Incorrect marker width calculation of Unicode symbols can cause markers to not be displayed #287

kevinstadler · 2021-03-15T17:12:03Z

Describe the bug

Emoji marker display works out of the box, and normally emojis are displayed correctly, with most taking up the width of 2 ASCII characters each (I'm on GNU bash, version 5.0.16(1)-release (x86_64-apple-darwin17.7.0)).

However, when the marker column of a report contains emoji markers but no ASCII-markers (or column header label) wider than 1 character, then the required column width is incorrectly calculated to be 1 character wide, which does not leave enough space for the emoji markers to be displayed.

(I've only tested this on a small number of emojis but presumably the bug also applies to all other non-width-1 Unicode characters/symbols.)

To Reproduce

Open any report using the following marker config

[marker]
enabled = True
header_label=
require_color = False
# just override all (multi-character) defaults with a single emoji to be able to reproduce the bug on most reports
active.label =💡
blocked.label =💡
blocking.label =💡
completed.label =💡
deleted.label =💡
due.label =💡
#due.today.label =💡
keyword.label =💡
overdue.label =💡
project.label =💡
project.none.label =💡
recurring.label =💡
scheduled.label =💡
tag.label =💡
tag.none.label =💡

Expected behavior

Emoji markers should be displayed by allocating a wide enough marker column based on a correct calculation of the marker width (which might have to take into account properties of the console/font set).

Suggested fix

The mis-calculation happens in line 38 here, which assumes that every String character is exactly one display character wide:

vit/vit/formatter/markers.py

Lines 34 to 41 in 8fdebc3

    
           def add_label(self, color, label, width, text_markup): 
        
               if self.color_required(color) or not label: 
        
                   return width, text_markup 
        
               width += len(label) 
        
               text_markup += [(color, label)] 
        
               return width, text_markup

Python-Curses doesn't seem to provide a way to perform a correct width calculation of Unicode symbols, so solving this might require recourse to an external library dependency (in particular https://github.com/jquast/wcwidth)

The text was updated successfully, but these errors were encountered:

thehunmonkgroup · 2021-03-15T18:06:03Z

Well this would have never occurred to me :)

Can you try replacing

vit/vit/formatter/markers.py

Line 38 in 8fdebc3

width += len(label)

with this:

width += len(label.encode("utf-8"))

My quick tests indicate that might over-report the length of emojis for display purposes, but it does seem to reliably report a length of 1 for the common ASCII characters, and I'm guessing it would at least fix the problem of the column being too narrow.

If that works, we can look at a little more logic to triangulate the best display width for emojis -- I really don't want to add a dependency to VIT for something that's probably a minor and rarely used feature.

kevinstadler · 2021-03-16T07:28:37Z

Well this would have never occurred to me :)

I'm not surprised, it's great that emojis are even supported without any extra hassle!

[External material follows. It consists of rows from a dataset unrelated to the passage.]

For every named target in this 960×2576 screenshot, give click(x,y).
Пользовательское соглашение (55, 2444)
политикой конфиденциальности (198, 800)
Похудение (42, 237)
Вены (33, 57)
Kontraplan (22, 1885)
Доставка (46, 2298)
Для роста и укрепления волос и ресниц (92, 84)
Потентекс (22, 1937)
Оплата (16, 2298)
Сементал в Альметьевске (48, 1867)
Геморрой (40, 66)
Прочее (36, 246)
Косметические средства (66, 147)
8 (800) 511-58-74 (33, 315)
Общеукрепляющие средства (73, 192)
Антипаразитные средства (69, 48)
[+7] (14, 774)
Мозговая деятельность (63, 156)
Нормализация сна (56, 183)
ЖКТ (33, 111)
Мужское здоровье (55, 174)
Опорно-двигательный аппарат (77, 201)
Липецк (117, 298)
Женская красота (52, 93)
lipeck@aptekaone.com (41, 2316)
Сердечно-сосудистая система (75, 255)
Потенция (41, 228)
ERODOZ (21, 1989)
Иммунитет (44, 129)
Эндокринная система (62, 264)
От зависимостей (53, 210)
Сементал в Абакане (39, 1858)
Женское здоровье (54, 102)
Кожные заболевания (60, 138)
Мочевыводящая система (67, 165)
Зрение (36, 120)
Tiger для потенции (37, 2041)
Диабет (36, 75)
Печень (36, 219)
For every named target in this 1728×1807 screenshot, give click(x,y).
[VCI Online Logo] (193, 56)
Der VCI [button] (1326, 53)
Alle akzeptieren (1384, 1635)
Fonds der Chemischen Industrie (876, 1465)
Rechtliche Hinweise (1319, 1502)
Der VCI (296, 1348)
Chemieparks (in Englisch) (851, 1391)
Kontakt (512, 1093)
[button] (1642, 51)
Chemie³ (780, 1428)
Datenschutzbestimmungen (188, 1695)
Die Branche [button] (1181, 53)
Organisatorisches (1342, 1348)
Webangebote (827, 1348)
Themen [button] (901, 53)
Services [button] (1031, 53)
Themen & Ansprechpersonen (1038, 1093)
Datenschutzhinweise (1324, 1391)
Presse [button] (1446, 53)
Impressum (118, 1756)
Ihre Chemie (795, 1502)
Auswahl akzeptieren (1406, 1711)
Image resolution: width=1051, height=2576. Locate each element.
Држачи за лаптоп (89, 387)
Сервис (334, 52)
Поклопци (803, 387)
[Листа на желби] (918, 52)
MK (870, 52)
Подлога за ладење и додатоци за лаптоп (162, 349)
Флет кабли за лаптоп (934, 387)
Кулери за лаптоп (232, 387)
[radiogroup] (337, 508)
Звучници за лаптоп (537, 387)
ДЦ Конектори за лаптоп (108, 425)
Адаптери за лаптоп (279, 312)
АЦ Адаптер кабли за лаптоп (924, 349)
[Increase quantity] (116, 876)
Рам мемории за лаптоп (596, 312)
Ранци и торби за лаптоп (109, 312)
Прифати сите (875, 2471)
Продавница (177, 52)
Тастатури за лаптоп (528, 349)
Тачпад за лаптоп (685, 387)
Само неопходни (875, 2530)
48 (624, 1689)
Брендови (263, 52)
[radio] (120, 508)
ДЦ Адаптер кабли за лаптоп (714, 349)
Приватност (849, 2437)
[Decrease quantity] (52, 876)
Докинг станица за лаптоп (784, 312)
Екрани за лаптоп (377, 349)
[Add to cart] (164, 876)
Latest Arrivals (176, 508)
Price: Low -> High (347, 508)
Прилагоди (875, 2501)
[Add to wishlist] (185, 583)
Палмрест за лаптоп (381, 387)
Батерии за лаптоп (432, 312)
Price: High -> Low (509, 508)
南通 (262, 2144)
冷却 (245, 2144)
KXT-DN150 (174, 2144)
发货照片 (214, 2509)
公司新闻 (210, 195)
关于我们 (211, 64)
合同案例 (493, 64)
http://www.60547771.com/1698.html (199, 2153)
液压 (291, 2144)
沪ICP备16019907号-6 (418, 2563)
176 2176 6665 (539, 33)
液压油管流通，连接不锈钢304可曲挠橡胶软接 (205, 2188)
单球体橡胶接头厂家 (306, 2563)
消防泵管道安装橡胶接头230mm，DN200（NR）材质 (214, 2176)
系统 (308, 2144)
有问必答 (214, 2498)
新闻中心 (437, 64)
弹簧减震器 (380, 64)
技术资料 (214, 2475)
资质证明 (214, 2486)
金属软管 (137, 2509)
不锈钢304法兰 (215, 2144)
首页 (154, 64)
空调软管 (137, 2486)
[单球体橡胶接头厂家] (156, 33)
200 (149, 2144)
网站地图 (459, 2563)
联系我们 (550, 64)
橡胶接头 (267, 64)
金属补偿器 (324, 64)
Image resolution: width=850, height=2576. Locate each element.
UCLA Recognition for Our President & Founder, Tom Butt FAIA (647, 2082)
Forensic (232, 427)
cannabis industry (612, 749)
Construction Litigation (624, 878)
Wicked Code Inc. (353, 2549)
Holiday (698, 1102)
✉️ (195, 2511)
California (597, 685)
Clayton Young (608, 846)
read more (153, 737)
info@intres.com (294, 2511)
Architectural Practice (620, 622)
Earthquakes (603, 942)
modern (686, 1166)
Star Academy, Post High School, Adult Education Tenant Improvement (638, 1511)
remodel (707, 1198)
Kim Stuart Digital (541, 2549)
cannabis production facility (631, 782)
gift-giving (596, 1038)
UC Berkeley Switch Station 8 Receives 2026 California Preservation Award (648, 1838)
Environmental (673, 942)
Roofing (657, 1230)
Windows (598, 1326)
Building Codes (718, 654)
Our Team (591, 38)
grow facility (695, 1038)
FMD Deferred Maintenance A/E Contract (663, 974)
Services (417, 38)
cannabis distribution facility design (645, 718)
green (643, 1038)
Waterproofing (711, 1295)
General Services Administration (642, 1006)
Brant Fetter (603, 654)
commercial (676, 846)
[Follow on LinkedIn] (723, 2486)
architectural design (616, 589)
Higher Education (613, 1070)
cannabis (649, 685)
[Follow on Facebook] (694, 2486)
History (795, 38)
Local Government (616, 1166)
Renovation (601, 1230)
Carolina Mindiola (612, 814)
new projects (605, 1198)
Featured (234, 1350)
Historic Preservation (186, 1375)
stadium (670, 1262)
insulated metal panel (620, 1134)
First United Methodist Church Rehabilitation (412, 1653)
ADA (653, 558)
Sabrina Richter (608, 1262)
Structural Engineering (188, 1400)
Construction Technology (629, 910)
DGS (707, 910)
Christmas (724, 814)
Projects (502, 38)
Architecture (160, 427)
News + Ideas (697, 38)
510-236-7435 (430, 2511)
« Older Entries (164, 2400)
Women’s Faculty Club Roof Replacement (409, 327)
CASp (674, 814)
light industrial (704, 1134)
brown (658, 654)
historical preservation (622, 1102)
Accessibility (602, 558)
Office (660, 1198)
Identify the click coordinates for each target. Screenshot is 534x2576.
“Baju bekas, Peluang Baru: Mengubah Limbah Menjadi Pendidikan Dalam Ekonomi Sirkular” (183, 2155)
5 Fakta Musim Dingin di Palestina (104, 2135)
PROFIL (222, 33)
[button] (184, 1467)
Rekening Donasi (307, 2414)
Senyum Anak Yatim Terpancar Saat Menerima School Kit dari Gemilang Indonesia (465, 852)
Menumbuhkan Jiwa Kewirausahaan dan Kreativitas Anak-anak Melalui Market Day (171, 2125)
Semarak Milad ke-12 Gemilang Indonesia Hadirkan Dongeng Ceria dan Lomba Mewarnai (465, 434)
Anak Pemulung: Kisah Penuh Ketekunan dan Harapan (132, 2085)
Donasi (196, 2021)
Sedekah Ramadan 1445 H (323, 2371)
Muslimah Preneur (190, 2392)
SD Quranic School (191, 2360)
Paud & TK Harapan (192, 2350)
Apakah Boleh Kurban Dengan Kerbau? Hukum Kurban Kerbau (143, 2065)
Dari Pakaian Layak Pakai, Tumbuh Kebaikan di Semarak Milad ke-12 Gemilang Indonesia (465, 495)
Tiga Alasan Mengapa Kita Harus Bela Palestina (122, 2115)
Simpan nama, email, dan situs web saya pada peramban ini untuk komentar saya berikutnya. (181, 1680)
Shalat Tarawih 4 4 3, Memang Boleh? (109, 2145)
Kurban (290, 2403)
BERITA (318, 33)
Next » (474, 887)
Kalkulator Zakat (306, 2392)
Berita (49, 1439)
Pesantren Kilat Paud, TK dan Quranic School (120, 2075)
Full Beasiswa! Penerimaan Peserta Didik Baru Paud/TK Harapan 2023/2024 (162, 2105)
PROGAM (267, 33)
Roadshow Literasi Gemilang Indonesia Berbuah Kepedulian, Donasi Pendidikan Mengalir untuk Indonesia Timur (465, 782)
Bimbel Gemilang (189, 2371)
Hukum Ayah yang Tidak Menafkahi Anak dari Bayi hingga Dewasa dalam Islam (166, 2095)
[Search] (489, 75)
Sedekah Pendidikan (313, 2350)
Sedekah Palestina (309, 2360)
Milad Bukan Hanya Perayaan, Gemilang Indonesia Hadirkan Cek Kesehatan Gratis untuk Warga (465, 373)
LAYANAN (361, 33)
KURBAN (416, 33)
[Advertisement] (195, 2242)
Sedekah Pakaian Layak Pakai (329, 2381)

I'm only just getting started with vit/task but I already feel like it's gonna change my life hehehe.

So len(c.encode("utf-8")) seems to just give the byte-length of the characters which often results in overestimates:

>>> cs = ['a', '(', 'ä', 'ā', '中', '💡']
>>> [len(c) for c in cs]
[1, 1, 1, 1, 1, 1]
>>> [len(c.encode("utf-8")) for c in cs]
[1, 1, 2, 2, 3, 4]

It looks like there is also a built-in east_asian_width(char) function in unicodedata which, despite its name, correctly reports emojis as wide as well:

>>> from unicodedata import east_asian_width

>>> [east_asian_width(c) for c in cs]
['Na', 'Na', 'N', 'A', 'W', 'W']

>>> [east_asian_width(c) == 'W' for c in cs]
[False, False, False, False, True, True]

So based on this information one could just add one extra width for every wide character in the label like so:

width += len(label) + [east_asian_width(c) for c in label].count('W')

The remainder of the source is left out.